Which lines run from the line with "Where should I" through the line with "The image size" in the entries below? Print them exactly, both ends included, and nothing more.

(Records contained in a dataset)
Segment Open

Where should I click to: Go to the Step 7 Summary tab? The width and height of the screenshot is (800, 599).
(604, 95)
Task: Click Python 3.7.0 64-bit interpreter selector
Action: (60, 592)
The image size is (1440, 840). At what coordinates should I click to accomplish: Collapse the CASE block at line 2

Segment Closed
Segment Open

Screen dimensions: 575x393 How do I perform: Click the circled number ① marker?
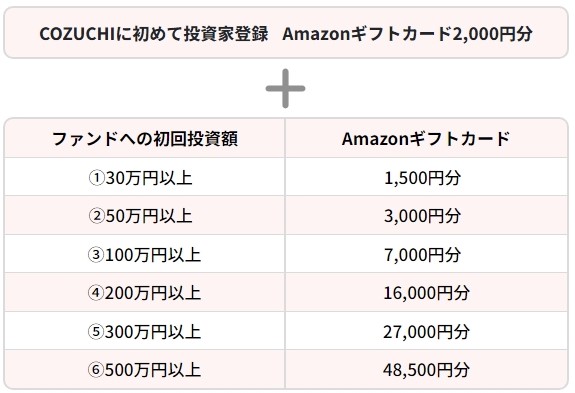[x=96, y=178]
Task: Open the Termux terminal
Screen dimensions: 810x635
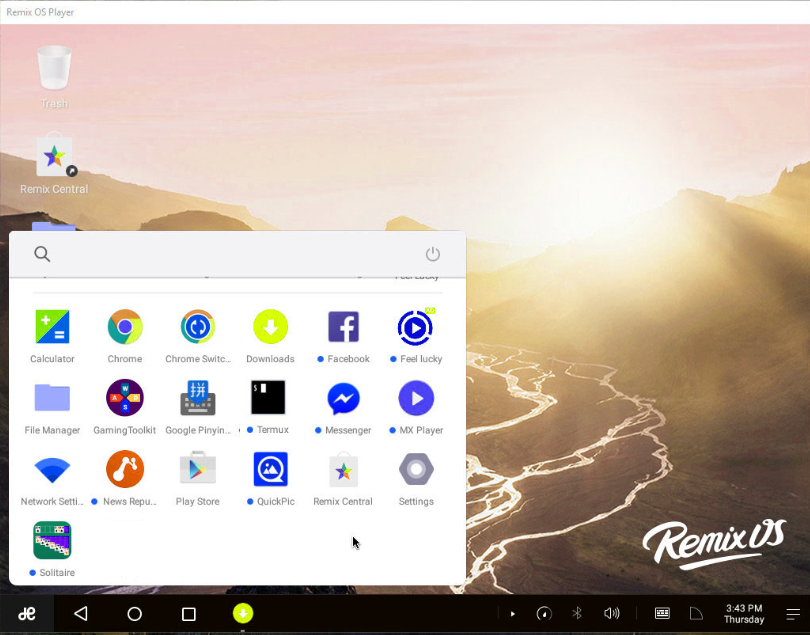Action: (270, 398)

Segment Closed

ANSWER BOX:
Where should I click to: Go to the Step 7 Summary tab? The width and height of the screenshot is (800, 599).
(604, 95)
Task: Click Python 3.7.0 64-bit interpreter selector
Action: (60, 592)
The image size is (1440, 840). At what coordinates should I click to accomplish: Collapse the CASE block at line 2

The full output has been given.